Nein, das habe ich jetzt nicht wirklich so gemeint. Erst recht nicht die fünf Ausrufezeichen hinter Gebührengeldern. Solche Empörung ist etwas für Dumpfbacken. Ich wollte das nur mal parodieren. Sorry, da sind die Gäule mit mir durchgegangen.

Ich weiß natürlich, dass die Sommerpause hilft, Gebührengelder zu sparen. Wer nicht sendet, muss nicht bezahlt werden, kostet also auch nichts. So sind die Verträge in der freien Wirtschaft gestrickt.

Allerdings ist mir aufgefallen, dass die GEZ auch im Sommer den kompletten Beitrag abbucht. Für weniger Programm? Nein, die Menge bleibt dieselbe. Es kommt halt nur mehr Angeschimmeltes auf den Tisch. „Tatort“-Folgen aus vergangenen Zeiten bevölkern den Sonntagabend im Juli und August. Es wird wiederholt bis zum Gehtnichtmehr.

Nein, so ganz richtig ist das auch nicht. Im Sommer wird viel experimentiert, heißt es aus den Sendern. Da laufen dann in der ARD Dokumentationen anstatt der unsäglichen Talkshows, und der WDR will mit etlichen Produktionen beweisen, dass er in Sachen Innovation gerade richtig weit vorne liegt.

Das mag alles sein. Ich stelle mir allerdings die Frage, warum die Wichtigkeit von Dokumentationen nur im Sommer so sehr betont wird. Warum probieren die beim Fernsehen nur dann etwas aus, wenn nach gängiger Logik eh niemand hinschaut, wenn also große Teile der fernsehaktiven Bevölkerung durch ihr geübtes Freizeitverhalten vom Fernsehgenuss ausgeschlossen sind?

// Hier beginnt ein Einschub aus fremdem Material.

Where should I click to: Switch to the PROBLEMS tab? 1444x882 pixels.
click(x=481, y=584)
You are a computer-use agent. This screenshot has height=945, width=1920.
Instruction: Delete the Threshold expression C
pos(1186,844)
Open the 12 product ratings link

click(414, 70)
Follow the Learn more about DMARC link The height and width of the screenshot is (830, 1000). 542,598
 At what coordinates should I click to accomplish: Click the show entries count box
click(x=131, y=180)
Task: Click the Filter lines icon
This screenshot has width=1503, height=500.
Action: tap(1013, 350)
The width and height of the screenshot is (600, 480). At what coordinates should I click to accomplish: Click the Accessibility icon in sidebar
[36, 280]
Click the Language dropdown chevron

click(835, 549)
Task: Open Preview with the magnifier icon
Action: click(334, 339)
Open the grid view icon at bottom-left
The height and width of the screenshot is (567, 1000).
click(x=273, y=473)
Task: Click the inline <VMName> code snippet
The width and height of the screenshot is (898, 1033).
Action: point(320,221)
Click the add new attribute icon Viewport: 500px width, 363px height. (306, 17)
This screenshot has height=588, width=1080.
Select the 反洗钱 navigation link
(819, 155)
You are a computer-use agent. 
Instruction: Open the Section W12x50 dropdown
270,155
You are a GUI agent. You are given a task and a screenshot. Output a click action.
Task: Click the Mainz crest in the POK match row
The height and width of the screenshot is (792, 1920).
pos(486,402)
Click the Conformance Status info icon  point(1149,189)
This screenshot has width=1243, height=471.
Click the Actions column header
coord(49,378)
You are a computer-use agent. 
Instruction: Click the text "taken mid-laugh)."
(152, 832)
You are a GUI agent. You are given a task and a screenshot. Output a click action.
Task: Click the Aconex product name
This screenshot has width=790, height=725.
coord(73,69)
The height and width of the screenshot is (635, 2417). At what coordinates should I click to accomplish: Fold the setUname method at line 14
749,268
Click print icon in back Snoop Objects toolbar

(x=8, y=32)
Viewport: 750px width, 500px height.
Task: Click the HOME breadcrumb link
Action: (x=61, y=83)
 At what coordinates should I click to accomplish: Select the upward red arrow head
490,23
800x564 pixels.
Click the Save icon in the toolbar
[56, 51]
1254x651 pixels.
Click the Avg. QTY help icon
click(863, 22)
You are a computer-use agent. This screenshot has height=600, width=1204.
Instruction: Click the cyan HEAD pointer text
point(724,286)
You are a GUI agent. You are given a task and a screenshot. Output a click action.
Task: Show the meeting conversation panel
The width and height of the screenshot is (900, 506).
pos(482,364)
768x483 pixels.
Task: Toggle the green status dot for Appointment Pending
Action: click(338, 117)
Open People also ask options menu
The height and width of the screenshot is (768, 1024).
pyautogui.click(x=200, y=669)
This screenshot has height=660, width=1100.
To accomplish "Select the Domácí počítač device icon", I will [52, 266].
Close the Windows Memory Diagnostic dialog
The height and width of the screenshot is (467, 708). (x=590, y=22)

Müsste nicht das ganze Jahr Innovation sein? Sind Dokus nicht auch im Februar oder Oktober wichtig? Wäre es nicht besser, genau dann etwas zu probieren, wenn möglichst viele hinschauen, also im November oder im Januar?

Ein bisschen erinnert mich das Verhalten der Sender an die ganz frühen „Wetten, dass...?“-Zeiten, also an jene Samstage, als noch nicht DSDS gegen Gottschalk programmiert wurde. Da verfielen alle Sender gemeinsam in eine Art Schockstarre und programmierten nur bereits Gesendetes gegen Europas große Show. Wenn man eh keinen erreicht, weil alle „Wetten, dass...?“ gucken, was soll da die Mühe?

Das ist vorbei. Inzwischen gibt es, abgesehen von Fußball und „Tatort“ keinen Platzhirschen mehr, der so mächtig wäre, dass Gegenwehr nicht lohnt. Der Kampfesmut der Sender, allen voran RTL, hat sich gelohnt. „Wetten, dass...?“ ist auch gescheitert, weil es plötzlich Alternativen gab. Nicht nur am Lanzschen Quotenfieber.

Gerade dieses Beispiel zeigt doch, dass keine Tradition zu irgendeinem Verhalten zwingt. Nichts ist in Stein gemeißelt. Alles kann geändert werden. Auch die Tatsache, dass fast alle in die Sommerpause gehen.

Ach ja, nur so nebenbei. Auch diese Kolumne wird dieses Jahr wieder pausieren. Im Juli und August. Was Böhmermann und Welke können, kann ich schon lange.